The objective of this advanced workshop is to introduce the fundamental concepts of multivariate dimension reduction methods for the integration of high-throughput biological data sets. The aim of this workshop is to introduce our latest mixOmics integrative frameworks and in particular N-integration with DIABLO where several ‘omics data sets measured on the same biological samples or specimens but using different types of technological platforms (this excludes SNP and categorical data). The aim is to identify a correlated multi-‘omics molecular signature explaining a phenotype of interest. The workshop will also introduce another type of integration for cross-platform comparison and the combination of independent studies: P-integration with MINT considers independent data sets measured on the same P variables (e.g. genes) but in different studies, and generated from different labs. The aim is to identify a robust molecular signature across those independent studies (note: mostly focused on gene expression data).

Some feedback from the workshop from our participants
What did you like about that workshop? The combination of lectures and hands on data analysis. The material was presented in a digestible manner for a variety of researchers in different fields; The balance between practice and theory. The fact that even ongoing developments are on the program; It had a good pace and it was deep enough in the methods. Right to the point;  It was great. I like that it’s only two days and that it’s not too basic. Also great to have time to test our data or some example datasets at our pace; Keep up the good work :)
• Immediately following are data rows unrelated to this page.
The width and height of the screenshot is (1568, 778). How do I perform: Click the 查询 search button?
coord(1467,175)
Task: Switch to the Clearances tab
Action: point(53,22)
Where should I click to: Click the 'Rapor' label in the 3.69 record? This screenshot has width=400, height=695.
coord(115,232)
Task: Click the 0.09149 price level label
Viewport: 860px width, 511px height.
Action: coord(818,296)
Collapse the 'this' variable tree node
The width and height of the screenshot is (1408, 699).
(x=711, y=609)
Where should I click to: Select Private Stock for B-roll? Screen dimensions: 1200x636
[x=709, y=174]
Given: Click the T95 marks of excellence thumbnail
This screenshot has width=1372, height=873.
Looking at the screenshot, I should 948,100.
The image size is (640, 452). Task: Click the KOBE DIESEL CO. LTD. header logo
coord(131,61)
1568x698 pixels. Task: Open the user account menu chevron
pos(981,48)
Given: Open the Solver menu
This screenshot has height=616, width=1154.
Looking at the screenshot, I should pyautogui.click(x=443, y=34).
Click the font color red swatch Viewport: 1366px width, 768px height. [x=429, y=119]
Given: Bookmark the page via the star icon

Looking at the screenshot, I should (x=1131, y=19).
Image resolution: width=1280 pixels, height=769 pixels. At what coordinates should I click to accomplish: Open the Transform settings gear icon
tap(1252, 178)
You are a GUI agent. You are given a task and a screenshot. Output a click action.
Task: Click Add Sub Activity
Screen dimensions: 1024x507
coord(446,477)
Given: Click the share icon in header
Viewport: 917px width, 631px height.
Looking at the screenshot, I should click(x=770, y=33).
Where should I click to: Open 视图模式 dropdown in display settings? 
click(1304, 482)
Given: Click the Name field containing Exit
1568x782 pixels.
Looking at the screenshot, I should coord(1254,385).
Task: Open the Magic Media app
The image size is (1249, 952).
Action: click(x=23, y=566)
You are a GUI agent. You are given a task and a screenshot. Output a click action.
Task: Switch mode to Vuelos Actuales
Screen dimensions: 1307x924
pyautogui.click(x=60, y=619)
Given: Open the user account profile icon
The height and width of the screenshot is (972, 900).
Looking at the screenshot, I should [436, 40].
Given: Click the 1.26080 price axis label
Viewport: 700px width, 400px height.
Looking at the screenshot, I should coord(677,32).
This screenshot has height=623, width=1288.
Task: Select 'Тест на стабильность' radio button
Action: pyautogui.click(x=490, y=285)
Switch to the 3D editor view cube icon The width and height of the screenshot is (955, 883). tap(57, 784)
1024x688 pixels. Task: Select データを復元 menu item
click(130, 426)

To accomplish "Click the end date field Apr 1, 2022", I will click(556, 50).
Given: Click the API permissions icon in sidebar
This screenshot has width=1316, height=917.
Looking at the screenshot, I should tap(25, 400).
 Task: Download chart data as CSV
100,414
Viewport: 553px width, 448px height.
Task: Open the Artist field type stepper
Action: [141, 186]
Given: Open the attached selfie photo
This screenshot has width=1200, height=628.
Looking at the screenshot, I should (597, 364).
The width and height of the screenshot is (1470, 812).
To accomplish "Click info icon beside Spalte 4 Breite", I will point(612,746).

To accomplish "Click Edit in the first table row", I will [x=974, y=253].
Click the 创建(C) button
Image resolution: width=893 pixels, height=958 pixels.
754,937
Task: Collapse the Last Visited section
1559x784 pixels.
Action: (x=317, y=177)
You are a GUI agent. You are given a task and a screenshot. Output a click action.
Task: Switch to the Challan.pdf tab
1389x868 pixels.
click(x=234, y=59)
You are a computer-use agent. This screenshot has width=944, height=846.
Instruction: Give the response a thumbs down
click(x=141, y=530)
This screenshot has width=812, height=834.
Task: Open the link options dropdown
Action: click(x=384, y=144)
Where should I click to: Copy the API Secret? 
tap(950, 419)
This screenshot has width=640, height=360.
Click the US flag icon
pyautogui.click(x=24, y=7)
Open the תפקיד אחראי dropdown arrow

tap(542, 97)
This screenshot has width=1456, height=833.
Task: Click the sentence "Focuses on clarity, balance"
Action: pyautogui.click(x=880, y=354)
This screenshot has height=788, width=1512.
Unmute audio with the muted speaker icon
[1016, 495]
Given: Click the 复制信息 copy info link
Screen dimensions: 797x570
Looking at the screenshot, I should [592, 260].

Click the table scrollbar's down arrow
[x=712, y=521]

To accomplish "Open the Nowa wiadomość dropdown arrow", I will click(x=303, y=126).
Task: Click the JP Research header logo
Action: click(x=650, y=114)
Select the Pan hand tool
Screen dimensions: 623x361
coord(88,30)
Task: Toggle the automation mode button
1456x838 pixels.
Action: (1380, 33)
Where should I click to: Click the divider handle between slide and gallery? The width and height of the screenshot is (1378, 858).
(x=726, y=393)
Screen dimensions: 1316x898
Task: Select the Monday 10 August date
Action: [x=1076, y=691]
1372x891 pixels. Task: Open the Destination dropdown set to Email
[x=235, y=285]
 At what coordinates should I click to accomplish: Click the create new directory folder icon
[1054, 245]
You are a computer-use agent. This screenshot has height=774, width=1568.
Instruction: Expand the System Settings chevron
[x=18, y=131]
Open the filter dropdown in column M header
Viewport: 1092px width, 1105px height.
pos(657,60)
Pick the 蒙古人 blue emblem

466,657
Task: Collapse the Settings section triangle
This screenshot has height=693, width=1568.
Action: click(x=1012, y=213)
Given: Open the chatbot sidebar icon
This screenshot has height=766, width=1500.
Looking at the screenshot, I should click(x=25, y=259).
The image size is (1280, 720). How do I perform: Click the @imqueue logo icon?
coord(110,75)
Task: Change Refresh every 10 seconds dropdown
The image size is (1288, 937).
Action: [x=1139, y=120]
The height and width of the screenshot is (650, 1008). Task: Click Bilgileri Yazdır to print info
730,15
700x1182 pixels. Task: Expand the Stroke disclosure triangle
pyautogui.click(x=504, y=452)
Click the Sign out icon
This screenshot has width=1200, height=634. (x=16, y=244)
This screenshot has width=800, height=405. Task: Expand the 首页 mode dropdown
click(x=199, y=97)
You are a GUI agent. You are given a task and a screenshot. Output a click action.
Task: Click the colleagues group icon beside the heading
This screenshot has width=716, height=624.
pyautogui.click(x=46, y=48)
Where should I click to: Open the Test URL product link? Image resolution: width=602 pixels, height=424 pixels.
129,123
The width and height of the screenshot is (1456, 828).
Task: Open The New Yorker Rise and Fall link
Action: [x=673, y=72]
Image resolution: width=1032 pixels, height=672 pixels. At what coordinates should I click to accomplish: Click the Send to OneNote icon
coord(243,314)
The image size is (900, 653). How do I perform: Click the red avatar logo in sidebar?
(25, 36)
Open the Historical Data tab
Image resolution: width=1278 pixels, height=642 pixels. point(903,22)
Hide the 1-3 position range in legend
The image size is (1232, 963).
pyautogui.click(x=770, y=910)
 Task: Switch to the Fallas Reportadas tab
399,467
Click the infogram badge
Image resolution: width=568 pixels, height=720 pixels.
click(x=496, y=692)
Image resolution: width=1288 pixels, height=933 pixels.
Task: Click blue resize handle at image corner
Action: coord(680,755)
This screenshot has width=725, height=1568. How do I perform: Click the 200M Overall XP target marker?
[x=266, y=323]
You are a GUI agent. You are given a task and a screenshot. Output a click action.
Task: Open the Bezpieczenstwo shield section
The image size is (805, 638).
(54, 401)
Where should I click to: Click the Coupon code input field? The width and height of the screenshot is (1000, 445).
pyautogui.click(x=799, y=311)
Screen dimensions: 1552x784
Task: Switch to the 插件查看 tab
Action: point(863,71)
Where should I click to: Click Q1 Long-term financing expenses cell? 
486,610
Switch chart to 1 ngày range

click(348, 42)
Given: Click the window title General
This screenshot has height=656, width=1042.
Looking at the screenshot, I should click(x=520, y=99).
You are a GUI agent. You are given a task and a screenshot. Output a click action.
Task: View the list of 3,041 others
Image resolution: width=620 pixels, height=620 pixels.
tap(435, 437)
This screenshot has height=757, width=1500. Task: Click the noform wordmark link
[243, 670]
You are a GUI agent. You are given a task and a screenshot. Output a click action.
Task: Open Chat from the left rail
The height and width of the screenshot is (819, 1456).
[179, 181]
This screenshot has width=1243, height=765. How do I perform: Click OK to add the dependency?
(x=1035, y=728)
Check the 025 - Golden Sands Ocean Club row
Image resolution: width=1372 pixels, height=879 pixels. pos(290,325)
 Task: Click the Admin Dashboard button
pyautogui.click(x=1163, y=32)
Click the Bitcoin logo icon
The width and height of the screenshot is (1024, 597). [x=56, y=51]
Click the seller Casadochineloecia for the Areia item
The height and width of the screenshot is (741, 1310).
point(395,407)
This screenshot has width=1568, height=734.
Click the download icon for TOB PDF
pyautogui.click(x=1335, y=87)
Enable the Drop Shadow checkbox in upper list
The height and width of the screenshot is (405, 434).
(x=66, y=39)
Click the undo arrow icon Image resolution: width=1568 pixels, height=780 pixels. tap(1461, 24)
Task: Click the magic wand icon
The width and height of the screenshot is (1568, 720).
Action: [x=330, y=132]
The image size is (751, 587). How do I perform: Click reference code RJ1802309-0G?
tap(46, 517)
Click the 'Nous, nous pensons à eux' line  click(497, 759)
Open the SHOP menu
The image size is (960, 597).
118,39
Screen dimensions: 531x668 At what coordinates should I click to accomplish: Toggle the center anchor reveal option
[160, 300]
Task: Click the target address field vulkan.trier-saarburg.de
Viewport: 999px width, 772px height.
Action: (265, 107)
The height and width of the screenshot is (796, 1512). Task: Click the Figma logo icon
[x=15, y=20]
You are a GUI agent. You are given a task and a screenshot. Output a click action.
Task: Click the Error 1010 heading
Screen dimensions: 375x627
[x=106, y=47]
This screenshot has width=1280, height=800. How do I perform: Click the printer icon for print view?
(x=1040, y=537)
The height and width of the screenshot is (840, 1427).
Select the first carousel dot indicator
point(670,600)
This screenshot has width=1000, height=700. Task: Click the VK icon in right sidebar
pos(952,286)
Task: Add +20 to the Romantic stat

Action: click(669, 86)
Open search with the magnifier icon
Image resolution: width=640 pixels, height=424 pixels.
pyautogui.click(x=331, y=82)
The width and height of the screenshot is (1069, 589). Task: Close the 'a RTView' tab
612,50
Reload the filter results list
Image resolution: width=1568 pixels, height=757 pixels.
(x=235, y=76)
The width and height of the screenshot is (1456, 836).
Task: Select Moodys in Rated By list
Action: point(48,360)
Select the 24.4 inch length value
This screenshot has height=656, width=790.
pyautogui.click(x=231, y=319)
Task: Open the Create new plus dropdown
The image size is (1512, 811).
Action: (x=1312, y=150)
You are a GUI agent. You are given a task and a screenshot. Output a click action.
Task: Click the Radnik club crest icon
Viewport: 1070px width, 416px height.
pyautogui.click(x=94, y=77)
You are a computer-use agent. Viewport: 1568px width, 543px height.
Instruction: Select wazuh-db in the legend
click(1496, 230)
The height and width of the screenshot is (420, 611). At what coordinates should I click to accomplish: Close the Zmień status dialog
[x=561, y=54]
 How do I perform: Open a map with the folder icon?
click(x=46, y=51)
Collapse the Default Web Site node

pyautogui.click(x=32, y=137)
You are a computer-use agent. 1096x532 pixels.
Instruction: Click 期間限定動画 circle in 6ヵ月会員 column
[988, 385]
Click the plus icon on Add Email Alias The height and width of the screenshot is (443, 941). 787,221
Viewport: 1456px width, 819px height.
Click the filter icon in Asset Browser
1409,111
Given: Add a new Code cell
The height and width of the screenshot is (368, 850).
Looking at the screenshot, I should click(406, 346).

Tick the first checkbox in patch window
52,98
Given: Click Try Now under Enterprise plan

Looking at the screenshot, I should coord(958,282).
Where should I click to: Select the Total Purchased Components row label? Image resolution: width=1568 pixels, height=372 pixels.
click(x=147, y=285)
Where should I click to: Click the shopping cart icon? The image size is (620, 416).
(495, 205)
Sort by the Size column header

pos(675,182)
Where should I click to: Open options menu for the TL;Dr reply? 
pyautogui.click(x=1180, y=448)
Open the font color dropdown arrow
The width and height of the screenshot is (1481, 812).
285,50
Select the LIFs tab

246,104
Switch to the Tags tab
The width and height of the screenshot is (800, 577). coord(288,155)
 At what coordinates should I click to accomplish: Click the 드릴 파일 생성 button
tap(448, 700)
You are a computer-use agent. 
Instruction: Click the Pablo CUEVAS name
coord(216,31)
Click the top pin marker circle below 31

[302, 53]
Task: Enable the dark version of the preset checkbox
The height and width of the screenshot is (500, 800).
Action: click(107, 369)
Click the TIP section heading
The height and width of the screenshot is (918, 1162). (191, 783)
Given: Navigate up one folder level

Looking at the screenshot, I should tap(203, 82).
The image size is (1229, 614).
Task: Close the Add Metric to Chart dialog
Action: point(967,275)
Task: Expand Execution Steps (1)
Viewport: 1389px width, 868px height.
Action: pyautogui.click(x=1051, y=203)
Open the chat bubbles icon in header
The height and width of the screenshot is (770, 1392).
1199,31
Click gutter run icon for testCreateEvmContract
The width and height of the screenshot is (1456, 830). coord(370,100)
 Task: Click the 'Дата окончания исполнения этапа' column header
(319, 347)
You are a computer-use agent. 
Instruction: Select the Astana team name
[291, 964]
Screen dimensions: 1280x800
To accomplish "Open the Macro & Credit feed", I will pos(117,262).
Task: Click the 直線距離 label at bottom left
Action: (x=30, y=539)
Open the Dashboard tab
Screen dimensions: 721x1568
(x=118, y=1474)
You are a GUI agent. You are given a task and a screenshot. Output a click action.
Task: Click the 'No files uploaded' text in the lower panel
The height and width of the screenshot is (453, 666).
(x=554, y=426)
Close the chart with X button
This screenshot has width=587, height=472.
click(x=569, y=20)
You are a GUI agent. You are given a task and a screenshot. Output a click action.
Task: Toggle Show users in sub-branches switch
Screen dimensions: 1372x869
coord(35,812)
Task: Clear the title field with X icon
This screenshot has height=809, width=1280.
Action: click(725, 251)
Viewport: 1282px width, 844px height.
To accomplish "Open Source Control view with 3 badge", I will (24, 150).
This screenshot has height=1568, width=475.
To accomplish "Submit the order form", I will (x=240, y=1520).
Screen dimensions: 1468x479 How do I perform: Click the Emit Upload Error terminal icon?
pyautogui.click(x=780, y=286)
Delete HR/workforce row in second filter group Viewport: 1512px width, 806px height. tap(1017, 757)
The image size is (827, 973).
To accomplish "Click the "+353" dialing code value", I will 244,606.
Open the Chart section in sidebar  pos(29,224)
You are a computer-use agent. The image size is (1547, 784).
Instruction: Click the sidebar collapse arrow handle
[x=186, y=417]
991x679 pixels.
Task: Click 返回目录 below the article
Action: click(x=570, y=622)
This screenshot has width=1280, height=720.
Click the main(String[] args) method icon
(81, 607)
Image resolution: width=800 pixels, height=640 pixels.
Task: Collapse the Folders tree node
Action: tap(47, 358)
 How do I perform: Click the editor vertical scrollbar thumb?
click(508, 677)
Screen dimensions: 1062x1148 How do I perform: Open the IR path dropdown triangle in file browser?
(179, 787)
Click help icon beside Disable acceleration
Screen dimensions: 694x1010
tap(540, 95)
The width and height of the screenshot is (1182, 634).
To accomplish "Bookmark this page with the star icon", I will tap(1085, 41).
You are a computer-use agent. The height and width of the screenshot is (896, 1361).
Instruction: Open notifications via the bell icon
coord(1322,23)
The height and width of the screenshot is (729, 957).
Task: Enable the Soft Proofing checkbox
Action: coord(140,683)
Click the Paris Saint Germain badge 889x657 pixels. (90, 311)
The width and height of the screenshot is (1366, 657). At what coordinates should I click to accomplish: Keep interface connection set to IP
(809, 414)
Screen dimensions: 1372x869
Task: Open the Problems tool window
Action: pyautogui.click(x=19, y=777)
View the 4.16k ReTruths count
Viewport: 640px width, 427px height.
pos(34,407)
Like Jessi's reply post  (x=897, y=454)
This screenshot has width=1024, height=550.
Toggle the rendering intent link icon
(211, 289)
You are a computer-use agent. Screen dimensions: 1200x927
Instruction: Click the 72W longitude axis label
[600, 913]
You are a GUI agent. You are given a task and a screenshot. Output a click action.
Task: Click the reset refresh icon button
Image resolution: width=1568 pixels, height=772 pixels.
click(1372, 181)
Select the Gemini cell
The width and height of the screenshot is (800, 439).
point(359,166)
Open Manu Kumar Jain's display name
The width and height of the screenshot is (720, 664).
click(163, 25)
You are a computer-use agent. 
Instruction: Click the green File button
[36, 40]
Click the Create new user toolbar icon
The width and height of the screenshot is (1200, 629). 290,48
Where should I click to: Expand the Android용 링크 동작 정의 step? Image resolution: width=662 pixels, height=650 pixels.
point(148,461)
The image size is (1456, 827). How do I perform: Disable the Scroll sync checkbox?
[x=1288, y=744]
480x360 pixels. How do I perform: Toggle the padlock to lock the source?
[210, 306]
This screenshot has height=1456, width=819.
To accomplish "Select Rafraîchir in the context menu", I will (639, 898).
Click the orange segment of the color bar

Studious! ‘[I liked] the way the theory and the hands on where combined, blocks of two hours were a good measure’
Instructor: Dr Kim-Anh Lê Cao

Tutor: Dr Olivier Chapleur 

Organized and sponsored by:  Professeurs Invites program Université d’Evry and Institute for Plant Science Saclay (IPS2).

Dates  7-8 June, 2 days, 9am-5pm

Practical information Registration fees are 200 EUR for postgraduate students, 300EUR for academics and 600 EUR for participants from the private sector. The workshop includes tuition, course material, morning and afternoon coffee breaks and lunch.

LocationInstitut de Sciences des Plantes – Paris-Saclay (IPS2), Gif-sur-Yvette (Parisian region), salle rouge.

Registration EOI is now closed. You will be contacted to register to the workshop. Priority will be given to postgraduate students and early career researchers, with a maximum of 30 participants.

Accommodation options In a true French fashion, bear in mind that the 7-8th June have been declared as striking days (not from the mixOmics team, I must reassure you!), therefore public transport might be severely affected. Best is too book a hotel nearby
    1 – a few min walk to the IPS2 campus where the workshop will take place: Campanile Paris Sud – Saclay (preferred options given the circumstances)
   2 – between 30 – 40 min RER train + walk
Séjours & Affaires Atlantis – MASSY
Aparthotel Adagio access Paris Massy Gare TGV
Residhome Appart Hotel Paris-Massy
Mercure Paris Massy Gare TGV

Contacts mixomics[ at] math.univ-toulouse.fr (for pre-requisites)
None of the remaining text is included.